■ **What needs to be done**: Transcribe exactly the lines from the one containing "Task: Close the 站点设置 tab with its X icon" through the end of the data, both included. Leave out pictures.

[Opening Data listing section]

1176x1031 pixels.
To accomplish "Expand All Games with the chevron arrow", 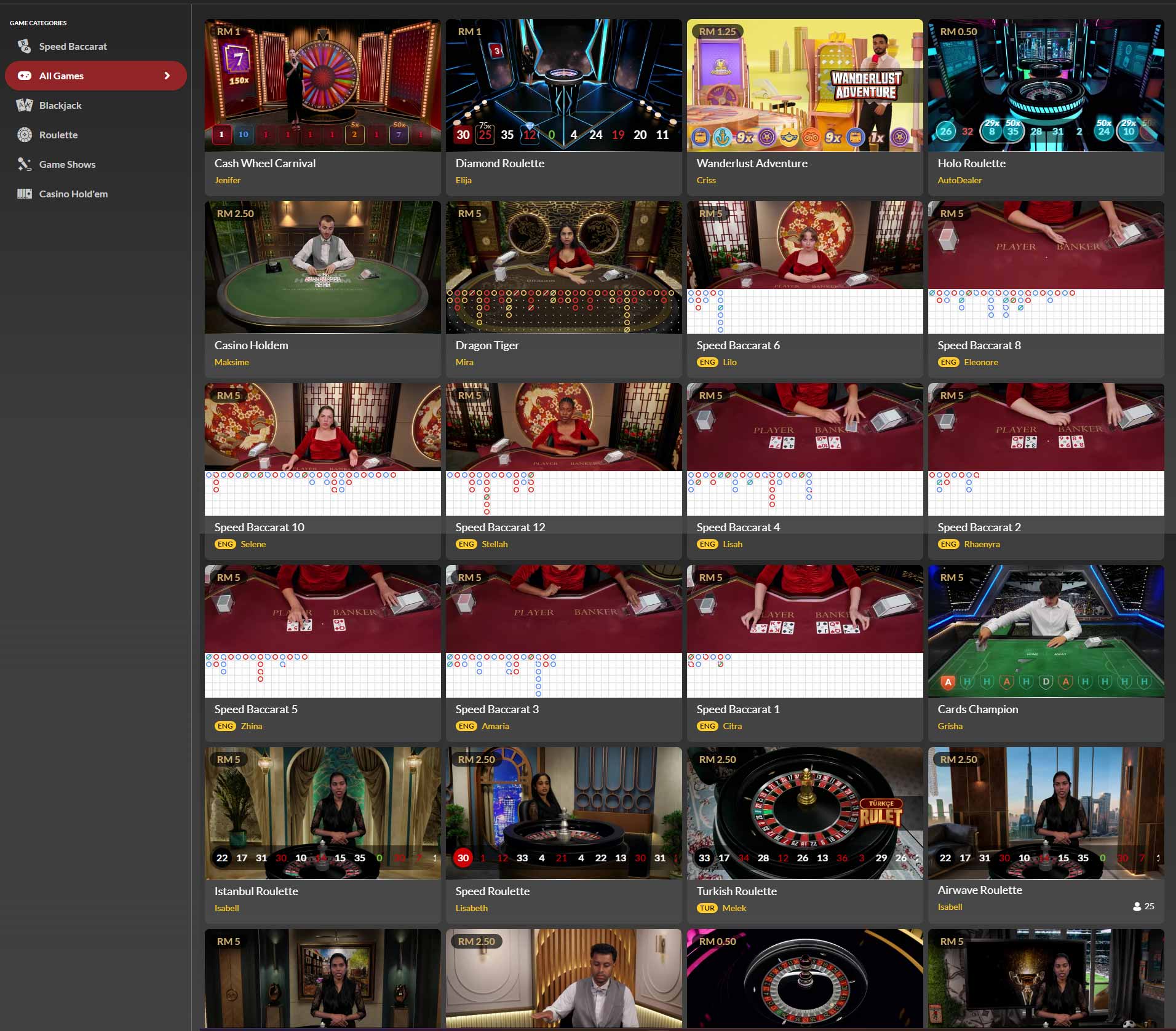I will click(x=167, y=76).
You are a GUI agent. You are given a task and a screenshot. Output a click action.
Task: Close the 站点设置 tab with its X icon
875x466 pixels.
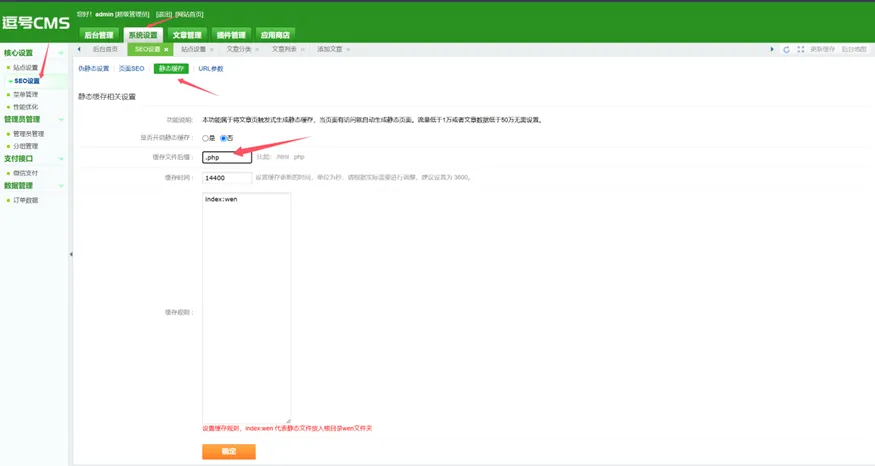(x=212, y=49)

[Closing Data listing section]

■ **Answer**:
Task: Close the 站点设置 tab with its X icon
875x466 pixels.
(x=212, y=49)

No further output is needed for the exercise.